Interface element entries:
* * *
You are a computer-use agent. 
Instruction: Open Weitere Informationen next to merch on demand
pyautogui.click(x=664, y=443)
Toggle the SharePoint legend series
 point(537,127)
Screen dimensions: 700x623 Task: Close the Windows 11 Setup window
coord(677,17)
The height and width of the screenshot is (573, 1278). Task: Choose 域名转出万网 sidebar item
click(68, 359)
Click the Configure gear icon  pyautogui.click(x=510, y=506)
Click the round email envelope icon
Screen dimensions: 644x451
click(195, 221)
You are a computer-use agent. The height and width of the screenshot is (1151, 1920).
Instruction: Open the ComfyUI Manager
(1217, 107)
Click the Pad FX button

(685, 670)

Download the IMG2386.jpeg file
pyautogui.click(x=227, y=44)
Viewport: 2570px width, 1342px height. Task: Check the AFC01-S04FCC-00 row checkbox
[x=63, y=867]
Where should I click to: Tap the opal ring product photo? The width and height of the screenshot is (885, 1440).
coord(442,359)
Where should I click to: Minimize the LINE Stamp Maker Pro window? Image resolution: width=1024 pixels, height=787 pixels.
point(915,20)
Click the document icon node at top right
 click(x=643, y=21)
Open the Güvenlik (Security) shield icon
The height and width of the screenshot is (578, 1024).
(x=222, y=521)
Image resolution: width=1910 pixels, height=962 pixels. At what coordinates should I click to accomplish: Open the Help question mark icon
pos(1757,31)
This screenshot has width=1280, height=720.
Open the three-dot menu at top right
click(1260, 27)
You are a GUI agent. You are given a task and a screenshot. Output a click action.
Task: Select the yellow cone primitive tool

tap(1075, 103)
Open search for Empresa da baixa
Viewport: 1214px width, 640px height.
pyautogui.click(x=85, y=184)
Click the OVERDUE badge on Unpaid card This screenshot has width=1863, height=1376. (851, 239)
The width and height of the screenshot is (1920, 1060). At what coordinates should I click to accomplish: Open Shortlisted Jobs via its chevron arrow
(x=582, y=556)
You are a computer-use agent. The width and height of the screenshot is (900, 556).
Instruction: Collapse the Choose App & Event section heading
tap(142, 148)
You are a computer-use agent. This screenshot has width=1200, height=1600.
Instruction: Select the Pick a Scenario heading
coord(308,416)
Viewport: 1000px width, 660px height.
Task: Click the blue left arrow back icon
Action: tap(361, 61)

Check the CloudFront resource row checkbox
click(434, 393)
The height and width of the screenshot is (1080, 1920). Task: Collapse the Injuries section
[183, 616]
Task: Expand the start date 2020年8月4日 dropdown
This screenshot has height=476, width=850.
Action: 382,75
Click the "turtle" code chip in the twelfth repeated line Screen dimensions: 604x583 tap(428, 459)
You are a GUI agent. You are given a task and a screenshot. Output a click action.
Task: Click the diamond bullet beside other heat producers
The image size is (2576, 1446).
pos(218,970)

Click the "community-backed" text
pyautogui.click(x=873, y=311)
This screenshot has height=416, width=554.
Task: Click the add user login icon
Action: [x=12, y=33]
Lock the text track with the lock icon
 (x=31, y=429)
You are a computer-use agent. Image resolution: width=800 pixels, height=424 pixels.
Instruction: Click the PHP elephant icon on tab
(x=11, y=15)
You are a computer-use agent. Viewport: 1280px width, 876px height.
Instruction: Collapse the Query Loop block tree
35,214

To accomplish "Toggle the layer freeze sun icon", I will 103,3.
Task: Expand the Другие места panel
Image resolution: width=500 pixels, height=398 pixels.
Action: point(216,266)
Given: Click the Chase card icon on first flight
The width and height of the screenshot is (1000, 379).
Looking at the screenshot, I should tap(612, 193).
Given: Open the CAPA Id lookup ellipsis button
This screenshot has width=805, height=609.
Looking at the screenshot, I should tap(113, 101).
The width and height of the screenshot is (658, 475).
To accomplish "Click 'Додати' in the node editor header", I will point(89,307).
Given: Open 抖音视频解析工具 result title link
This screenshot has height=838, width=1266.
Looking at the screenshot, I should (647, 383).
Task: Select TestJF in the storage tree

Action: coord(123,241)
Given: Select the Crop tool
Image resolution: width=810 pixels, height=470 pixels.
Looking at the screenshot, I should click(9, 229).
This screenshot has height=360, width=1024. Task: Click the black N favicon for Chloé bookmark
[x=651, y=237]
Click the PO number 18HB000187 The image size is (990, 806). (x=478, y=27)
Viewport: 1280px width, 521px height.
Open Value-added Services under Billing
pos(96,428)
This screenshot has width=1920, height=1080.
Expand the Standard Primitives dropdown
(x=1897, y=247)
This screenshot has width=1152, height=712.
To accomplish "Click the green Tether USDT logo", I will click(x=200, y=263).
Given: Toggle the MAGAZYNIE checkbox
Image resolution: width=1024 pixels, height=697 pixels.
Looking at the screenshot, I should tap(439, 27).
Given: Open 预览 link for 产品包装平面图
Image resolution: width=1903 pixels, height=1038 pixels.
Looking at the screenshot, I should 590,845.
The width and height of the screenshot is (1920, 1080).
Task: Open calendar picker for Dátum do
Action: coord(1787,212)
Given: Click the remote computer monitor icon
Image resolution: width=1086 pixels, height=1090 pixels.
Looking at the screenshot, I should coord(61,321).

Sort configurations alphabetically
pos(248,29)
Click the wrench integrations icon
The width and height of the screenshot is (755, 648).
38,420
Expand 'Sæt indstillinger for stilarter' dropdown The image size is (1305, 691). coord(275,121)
* * *
TASK STATEMENT ->
Copy out the entries word for word, starting at the line that contains "Given: Open 预览 link for 产品包装平面图" and running to the end of the entries, with both ends included.

PROBLEM SOLUTION ->
Given: Open 预览 link for 产品包装平面图
Image resolution: width=1903 pixels, height=1038 pixels.
Looking at the screenshot, I should 590,845.
The width and height of the screenshot is (1920, 1080).
Task: Open calendar picker for Dátum do
Action: coord(1787,212)
Given: Click the remote computer monitor icon
Image resolution: width=1086 pixels, height=1090 pixels.
Looking at the screenshot, I should coord(61,321).

Sort configurations alphabetically
pos(248,29)
Click the wrench integrations icon
The width and height of the screenshot is (755, 648).
38,420
Expand 'Sæt indstillinger for stilarter' dropdown The image size is (1305, 691). coord(275,121)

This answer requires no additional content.